Lateral regions - involved in action control including articulatory movements (Broca’s cap in BA44), rule representation and application.
- also involved in working memory.

Polar PFC regions - expanded and reorganised in humans, confers greater capacity for abstract thought, WM etc.

40
Q

Summary: wider and rounder at the front

A

Lateral and polar granular regions most recent region in primate evolution.

Evidence for expansion for Broca’s area during hominin evolution.

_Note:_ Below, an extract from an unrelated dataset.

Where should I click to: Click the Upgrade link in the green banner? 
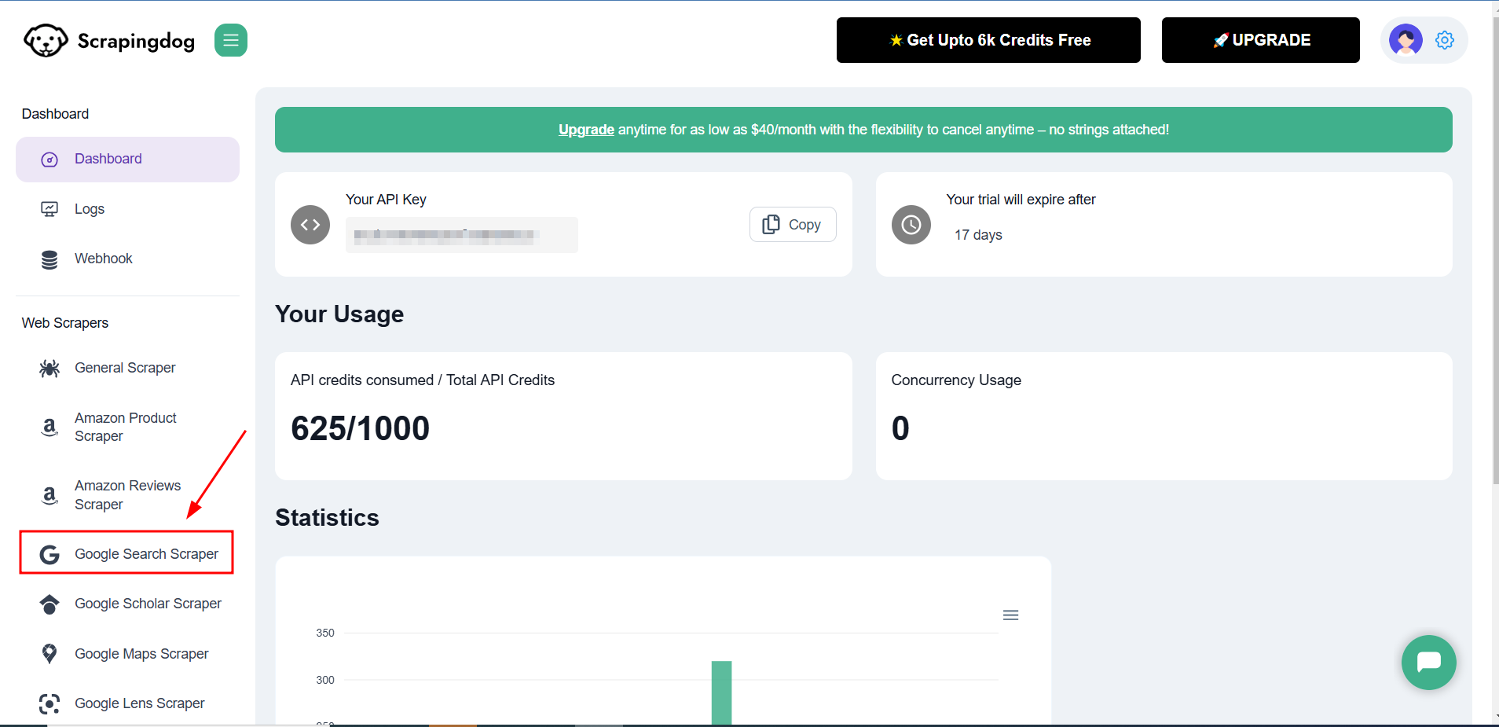(585, 130)
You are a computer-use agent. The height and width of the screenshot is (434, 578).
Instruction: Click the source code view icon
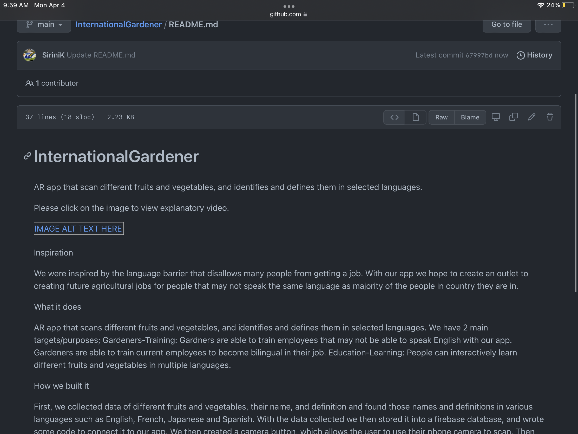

Expansion of PFC areas across evolution conferred upon us:

  • greater action control (manual and vocal).
  • working memory capacity (LPFC & BA10).
  • greater capacity for abstract thought (BA10; Polar PFC).
41
Q

Polar PFC (BA10): lateralisation in hominins

A

Some lateralisation in monkey and apes but not major (Poremba et al, 2004).

Lateralisation = idea that each hemisphere has functional specialisations.

In humans it is an organisational principle:

  • language functions (Corballis, 2005).
  • high level organisation of action production (De Renzi & Luckelli, 1998)
  • certain prefrontal functions (Shallice, 2004).
  • some perceptual functions (Warrington & Taylor, 1978).